Agent 1: I have someone I think you might like. She's Vietnamese.
Agent 2 (suspiciously and rightfully so): Really? Then why don't you take her on?
Agent 1: (rolling her eyes) I already have a female Vietnamese writer. I thought you needed one.
Agent 2: You do? I thought she was Cambodian.
Agent 1: (after a baffled pause) Oh right. Well whatever, it's all the same triangle area, whatchmacallit.
I looked around, astounded, wondering if anyone else had heard the exchange. If I had the gumption I do now (occasionally) I would have marched up them and given them a piece of my mind, but of course, had nothing witty and cutting to say. I thought of something afterwards that I have since forgotten. I think Pol Pot was involved. Never mind. At any rate, given the state of things, the writing (forgive the expression) was on the wall. If I was not the first to “make it” commercially then some other person would and we would all be lumped together in one non-descript, non distinct, pulsating (I love that word so I just threw it in) brown mass, from which only she would be allowed to emerge with maybe a dash of vermilion to set her apart. And this someone else did come along--in a most spectacular fashion-- and I wanted to hate her but I couldn't. Not when I found myself teary-eyed reading a short story she wrote about a couple who lost a baby. It didn't help that she was also, damn it, really pretty, in a sexy exotic way!

In Lahiri's case the dash of vermilion was the Pulitzer, which I am glad she won, but for my own personal reasons. She and Toni Morrison, an African American female writer are among the few people of colour to attain the top literary prize in the country, not to mention women, and though merit should ultimately be the determining factor in these things, sometimes it's simply more important to make a point.
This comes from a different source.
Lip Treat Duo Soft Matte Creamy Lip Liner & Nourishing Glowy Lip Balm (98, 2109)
Right before I came to Dhaka, I went to a bookstore to pick up a couple of novels written by young, female South Asian American writers for a friend of mine and myself. In the store there was actually a table set aside with a sign that read: South Asian Fiction above it. Interestingly, along with work by writers from the sub-continent, there was also “Reading Lolita in Tehran”, by an Iranian writer and several novels written by women from the Middle East. I should have gone to the store manager and kindly explained that South Asia was not the Middle East and vice versa but got caught up with reading the opening chapters of a few of the books to determine which one to buy. In the end, I did not buy any, because, you guessed it, they lapsed into long descriptions of saris, arranged marriages and that most dreaded of spices, turmeric, at some point or another. This is not to say that some were not well-written. We deshi gals can write, whatever one might say. But it's too familiar to me and simply not exciting. I bought, instead, “Eat, Pray, Love”, a memoir about a white woman who travels around Italy, India (heh, heh) and Indonesia, looking for herself and peace, and finding it. The India section I started with trepidation, expecting the usual western hippie expounding on the spiritual superiority of Indians, but it was a revelation and funny as hell. I also bought a book about the history of curry, entitled simply “Curry” that was great and educational. I have conquered my fear of turmeric and now look for recipes that use it generously. None of these explorations indicate, however, that I will ever be anything other than who I am, as a writer, anyway. I will write what I know, and that of course will evolve, and the next time someone kindly suggests I write about all that stuff, I will smile, calmly, almost beatifically, and say, “thanks for the suggestion, I will think about it.” And just go write whatever the hell I want to because I know someday someone will bite.